高分解能予測JCOPE-T DAの開始にともない、
- JCOPE-T DAによる短期予測(20日先)
- JCOPE2Mによる長期予測(2か月先)
を行っています。
ここでは 9月11日までのJCOPE-T DAによる短期予測を解説します。短期予測では、黒潮の沿岸への影響がテーマです。
現状と予測
図1・2・3はJCOPE-T DAで計算した2023年8月22日・9月1日・9月11日の黒潮の状態です。
黒潮大蛇行(A)が続いています(長期予測も参照)。
A、B、Cと流れるS字カーブの蛇行はほぼ同じ強度が維持される予測です。
四国付近(D)では、黒潮が足摺岬に近づいています(図1) 。
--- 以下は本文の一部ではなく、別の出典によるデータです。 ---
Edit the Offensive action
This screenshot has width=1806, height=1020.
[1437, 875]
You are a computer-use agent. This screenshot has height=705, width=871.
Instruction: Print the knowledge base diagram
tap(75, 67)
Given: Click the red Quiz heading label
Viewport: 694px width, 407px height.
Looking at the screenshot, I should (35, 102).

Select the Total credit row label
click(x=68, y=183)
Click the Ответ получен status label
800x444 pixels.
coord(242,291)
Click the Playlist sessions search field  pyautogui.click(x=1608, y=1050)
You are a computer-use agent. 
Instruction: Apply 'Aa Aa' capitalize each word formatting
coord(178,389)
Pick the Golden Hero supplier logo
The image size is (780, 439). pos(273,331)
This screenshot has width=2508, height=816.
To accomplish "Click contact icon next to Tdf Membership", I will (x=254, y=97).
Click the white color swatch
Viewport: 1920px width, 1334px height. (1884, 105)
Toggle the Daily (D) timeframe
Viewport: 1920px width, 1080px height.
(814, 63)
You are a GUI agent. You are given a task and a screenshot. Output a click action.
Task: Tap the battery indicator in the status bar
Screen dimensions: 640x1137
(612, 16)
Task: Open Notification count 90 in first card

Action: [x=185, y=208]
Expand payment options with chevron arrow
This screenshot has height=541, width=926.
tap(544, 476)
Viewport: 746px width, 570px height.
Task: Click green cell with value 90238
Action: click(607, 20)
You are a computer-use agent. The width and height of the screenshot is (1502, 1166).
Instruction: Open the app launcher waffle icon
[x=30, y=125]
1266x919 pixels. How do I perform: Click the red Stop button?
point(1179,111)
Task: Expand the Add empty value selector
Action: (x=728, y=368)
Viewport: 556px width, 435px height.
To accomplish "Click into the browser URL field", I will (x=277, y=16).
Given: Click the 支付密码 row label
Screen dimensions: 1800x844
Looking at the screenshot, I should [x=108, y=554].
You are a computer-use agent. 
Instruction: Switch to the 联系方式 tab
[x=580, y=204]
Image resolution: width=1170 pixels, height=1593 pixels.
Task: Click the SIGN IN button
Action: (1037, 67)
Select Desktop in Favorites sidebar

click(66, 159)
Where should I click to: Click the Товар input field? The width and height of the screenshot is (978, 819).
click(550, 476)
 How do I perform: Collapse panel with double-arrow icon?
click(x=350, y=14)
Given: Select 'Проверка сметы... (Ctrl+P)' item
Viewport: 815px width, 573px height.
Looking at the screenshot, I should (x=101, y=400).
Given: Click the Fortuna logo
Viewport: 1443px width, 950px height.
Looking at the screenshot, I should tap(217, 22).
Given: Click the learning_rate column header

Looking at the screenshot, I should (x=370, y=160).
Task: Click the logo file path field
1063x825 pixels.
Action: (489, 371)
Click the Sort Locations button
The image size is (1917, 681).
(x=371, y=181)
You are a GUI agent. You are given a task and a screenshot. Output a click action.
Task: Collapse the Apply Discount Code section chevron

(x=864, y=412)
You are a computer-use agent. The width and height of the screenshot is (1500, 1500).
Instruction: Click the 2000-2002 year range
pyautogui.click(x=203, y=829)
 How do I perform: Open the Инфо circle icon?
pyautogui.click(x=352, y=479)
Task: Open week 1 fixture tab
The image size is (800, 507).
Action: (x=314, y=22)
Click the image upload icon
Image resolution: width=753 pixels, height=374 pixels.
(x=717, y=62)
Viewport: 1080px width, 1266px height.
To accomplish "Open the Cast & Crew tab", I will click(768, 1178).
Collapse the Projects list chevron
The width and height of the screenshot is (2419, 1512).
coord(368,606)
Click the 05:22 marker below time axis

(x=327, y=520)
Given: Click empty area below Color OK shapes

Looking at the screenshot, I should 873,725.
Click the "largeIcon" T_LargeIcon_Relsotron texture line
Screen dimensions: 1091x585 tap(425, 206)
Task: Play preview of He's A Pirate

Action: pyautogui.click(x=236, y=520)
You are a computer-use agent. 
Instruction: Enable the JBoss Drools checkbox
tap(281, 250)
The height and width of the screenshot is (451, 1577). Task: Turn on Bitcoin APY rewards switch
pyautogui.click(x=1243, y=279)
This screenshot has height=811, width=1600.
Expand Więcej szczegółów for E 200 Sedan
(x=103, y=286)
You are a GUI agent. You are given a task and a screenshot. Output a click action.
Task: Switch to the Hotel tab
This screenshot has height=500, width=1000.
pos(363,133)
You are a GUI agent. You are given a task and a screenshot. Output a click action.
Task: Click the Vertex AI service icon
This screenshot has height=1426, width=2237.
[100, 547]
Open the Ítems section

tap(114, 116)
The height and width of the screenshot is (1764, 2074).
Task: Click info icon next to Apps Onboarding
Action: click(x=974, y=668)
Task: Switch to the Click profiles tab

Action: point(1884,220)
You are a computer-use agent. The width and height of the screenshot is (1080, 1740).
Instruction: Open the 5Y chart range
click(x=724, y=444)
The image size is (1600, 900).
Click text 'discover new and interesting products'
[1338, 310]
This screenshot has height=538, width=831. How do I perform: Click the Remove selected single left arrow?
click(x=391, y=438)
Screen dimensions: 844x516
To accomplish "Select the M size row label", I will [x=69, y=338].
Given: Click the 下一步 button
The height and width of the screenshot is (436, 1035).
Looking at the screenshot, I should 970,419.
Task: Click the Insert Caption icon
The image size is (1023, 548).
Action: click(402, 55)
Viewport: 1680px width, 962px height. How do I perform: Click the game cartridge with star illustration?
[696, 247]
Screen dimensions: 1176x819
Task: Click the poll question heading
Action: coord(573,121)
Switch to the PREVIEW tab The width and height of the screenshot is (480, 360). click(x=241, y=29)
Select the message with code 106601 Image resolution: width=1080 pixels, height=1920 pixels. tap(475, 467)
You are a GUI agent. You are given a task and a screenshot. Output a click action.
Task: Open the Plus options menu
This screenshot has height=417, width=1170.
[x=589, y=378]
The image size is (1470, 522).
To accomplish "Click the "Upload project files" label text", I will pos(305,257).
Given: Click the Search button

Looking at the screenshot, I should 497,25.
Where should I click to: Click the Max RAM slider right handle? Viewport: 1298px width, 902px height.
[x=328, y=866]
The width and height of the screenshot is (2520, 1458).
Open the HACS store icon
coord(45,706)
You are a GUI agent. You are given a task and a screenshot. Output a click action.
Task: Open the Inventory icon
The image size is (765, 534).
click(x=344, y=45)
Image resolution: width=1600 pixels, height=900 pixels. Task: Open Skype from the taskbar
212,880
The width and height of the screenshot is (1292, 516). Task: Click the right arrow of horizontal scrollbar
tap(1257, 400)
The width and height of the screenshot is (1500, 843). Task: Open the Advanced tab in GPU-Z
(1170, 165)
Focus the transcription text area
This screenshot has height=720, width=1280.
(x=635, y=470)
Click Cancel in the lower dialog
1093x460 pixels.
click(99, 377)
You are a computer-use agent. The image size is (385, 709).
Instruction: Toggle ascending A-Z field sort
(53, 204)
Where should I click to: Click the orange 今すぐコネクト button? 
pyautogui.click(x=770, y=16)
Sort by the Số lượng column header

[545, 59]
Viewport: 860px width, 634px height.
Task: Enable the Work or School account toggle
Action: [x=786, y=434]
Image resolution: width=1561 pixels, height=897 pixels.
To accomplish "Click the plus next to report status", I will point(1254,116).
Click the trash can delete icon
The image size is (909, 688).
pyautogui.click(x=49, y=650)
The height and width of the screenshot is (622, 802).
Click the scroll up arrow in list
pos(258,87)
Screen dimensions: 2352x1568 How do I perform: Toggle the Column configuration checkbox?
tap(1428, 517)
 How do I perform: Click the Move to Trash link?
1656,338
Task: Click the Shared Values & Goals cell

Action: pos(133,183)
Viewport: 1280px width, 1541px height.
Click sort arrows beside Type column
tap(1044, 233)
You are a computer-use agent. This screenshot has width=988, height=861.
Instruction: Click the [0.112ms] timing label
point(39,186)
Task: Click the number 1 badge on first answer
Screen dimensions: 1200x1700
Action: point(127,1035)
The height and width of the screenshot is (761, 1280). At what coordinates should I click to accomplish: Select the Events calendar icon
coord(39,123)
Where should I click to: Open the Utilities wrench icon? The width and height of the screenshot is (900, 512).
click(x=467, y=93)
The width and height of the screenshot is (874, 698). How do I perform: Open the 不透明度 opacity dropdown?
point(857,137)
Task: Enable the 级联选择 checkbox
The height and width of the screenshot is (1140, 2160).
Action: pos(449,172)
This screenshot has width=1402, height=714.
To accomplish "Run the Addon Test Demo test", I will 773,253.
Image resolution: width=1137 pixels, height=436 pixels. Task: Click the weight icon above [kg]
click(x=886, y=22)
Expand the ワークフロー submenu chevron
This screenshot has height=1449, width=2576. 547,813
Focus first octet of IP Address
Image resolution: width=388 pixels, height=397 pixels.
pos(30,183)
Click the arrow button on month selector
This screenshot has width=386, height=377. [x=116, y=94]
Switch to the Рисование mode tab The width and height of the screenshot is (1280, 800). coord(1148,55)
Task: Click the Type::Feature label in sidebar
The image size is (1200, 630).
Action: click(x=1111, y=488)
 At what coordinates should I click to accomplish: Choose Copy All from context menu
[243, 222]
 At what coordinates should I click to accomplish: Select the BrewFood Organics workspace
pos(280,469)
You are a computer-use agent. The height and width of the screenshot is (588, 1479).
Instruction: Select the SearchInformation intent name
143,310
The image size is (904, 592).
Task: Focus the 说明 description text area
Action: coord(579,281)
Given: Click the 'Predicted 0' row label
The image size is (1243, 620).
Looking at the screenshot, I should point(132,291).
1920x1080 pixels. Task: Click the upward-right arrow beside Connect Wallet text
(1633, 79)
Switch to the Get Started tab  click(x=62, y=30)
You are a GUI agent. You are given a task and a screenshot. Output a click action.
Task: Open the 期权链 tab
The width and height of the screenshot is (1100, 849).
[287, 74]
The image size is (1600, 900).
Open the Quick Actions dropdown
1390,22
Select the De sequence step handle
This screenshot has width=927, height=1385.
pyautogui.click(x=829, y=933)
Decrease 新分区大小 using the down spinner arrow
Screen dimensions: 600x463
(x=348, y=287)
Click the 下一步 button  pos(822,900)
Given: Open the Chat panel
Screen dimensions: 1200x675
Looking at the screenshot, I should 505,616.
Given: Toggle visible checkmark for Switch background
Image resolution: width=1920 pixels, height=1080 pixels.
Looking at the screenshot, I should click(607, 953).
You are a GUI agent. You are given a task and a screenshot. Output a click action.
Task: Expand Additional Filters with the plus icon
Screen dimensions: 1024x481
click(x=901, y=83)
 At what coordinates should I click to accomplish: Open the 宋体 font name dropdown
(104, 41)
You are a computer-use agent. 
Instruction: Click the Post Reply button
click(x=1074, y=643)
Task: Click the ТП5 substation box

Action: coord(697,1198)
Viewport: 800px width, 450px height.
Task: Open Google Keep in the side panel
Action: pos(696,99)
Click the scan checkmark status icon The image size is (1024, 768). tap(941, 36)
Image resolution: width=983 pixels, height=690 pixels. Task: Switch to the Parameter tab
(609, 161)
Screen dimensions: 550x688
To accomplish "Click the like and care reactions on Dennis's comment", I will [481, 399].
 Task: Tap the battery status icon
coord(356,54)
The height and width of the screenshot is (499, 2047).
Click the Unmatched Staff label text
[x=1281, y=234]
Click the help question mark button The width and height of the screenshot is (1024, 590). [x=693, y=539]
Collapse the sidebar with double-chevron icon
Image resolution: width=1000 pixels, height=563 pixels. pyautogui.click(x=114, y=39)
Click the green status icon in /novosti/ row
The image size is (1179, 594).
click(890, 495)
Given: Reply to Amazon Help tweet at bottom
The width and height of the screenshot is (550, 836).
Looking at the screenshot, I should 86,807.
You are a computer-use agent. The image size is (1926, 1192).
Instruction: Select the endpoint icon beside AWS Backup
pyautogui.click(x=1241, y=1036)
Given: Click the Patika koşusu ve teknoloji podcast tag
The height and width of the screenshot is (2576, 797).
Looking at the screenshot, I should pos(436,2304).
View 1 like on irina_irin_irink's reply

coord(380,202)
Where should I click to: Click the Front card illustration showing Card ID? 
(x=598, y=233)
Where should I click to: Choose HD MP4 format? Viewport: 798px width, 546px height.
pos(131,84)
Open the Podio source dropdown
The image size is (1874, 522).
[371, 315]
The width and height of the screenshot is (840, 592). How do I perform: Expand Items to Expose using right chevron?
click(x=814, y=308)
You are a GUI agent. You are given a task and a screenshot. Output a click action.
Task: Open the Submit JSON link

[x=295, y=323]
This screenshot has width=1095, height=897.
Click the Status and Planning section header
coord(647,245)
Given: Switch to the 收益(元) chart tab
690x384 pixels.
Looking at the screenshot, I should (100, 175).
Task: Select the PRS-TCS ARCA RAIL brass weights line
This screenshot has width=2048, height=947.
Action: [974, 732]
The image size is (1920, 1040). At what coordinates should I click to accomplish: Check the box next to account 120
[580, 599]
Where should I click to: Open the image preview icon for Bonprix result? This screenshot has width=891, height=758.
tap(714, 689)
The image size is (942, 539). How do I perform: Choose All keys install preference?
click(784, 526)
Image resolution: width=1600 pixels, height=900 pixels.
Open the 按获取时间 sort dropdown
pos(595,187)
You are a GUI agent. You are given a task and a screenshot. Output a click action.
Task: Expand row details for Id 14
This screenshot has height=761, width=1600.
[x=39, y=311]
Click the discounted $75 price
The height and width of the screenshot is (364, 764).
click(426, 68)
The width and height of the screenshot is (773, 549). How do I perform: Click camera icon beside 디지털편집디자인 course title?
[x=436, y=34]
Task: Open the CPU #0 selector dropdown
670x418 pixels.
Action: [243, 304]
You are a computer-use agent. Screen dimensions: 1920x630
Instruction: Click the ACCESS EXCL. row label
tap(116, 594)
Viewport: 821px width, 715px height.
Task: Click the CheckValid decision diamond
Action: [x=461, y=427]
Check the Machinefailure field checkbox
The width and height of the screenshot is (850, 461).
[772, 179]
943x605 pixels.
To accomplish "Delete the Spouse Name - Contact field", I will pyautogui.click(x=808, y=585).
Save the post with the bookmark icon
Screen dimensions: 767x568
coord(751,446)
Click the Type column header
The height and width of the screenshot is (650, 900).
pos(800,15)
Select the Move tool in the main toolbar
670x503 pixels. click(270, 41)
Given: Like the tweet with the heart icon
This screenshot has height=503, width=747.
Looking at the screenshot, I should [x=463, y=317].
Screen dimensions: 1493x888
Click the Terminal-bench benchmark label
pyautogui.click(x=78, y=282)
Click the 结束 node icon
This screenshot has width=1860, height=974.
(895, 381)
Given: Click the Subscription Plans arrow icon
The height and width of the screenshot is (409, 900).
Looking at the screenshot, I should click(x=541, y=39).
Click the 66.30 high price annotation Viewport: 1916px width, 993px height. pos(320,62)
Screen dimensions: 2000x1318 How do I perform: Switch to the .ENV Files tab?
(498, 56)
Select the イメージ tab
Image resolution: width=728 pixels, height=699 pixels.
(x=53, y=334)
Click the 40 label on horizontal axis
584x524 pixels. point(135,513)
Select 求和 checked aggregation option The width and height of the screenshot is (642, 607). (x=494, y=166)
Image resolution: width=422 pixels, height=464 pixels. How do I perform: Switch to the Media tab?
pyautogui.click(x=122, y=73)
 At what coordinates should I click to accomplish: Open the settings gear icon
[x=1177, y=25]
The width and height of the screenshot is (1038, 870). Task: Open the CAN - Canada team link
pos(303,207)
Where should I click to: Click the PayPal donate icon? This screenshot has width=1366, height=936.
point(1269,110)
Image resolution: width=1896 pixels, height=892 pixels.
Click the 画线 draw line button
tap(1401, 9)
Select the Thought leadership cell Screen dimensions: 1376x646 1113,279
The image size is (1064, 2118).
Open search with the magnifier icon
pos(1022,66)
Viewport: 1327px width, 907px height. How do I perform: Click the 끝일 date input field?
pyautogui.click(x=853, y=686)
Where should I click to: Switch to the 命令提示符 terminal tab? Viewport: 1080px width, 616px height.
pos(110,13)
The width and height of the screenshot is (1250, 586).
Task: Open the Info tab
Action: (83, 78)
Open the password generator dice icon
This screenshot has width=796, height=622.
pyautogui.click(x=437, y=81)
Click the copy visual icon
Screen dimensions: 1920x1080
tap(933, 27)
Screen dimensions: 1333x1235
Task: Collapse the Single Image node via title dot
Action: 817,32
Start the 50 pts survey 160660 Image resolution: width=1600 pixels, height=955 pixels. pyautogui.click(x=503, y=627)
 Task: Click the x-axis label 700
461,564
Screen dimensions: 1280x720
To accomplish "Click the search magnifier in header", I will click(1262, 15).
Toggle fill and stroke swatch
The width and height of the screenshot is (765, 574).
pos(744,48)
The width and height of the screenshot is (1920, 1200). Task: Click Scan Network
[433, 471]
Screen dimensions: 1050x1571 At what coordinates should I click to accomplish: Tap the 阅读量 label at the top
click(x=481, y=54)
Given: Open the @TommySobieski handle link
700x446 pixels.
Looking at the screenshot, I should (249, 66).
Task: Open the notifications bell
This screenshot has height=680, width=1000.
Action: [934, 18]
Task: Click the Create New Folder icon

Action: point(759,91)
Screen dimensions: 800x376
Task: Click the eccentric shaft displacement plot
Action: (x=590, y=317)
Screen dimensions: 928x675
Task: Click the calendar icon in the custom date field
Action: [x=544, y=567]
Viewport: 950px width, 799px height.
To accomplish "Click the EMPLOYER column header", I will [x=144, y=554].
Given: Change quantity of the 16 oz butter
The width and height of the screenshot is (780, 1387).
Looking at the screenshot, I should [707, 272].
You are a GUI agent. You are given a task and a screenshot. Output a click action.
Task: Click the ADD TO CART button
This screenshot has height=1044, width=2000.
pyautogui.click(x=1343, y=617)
今後離れる予測になっています(図3) 。
伊豆半島や房総半島には黒潮が近づき、水温が上昇しそうです(B-C) 。
台風7号通過の影響で水温の低下が見られますが(図1, 図5・6も参照)、その後は高い水温が回復します(図2,3) 。
図4は8月22日午前9時から9月11日午前9時までの予測のアニメーションです。JCOPE-T DAは潮の満ち引きも計算しているので、1時間毎の図でアニメーションにしています。

図1: 2023年8月22日午前9時の予測値。矢印(ベクトル)は海面近くの流れの向き(メートル毎秒, 長いほど速い流れ)、色は海面温度(°C) 。1度毎の等温線も薄く加えた。黒太線は日平均海面水位0.3mの等値線で、黒潮流軸の指標。青丸(●)が八丈島の位置。クリックすると拡大します。
図4: 2023年8月22日午前9時から9月11日午前9時までの1時間毎の予測のアニメーション。黒太線は日平均海面水位0.3mの等値線で、黒潮流軸の指標。クリックして操作してください。全画面表示にしたり、途中で停止したりできます。
今週のハイライト: 台風による水温低下
JAXAひまわりモニタ・海中天気予報のサイト (「JAXAひまわりモニタ・海中天気予報のサイトがリニューアル」)から特徴的な図を毎週紹介します。黒潮親潮ウォッチは1週間に一回の更新ですが、海中天気予報のサイトではほぼ毎日予測が更新されます。
図5は8月21日のモデルによる海面水温の推定値です。台風6号(赤線)と台風7号(青線)の通過した所で水温の低下が見られます。
図6は同時刻の人工衛星「ひまわり」による海面水温の観測値です。同様の水温低下が見られます。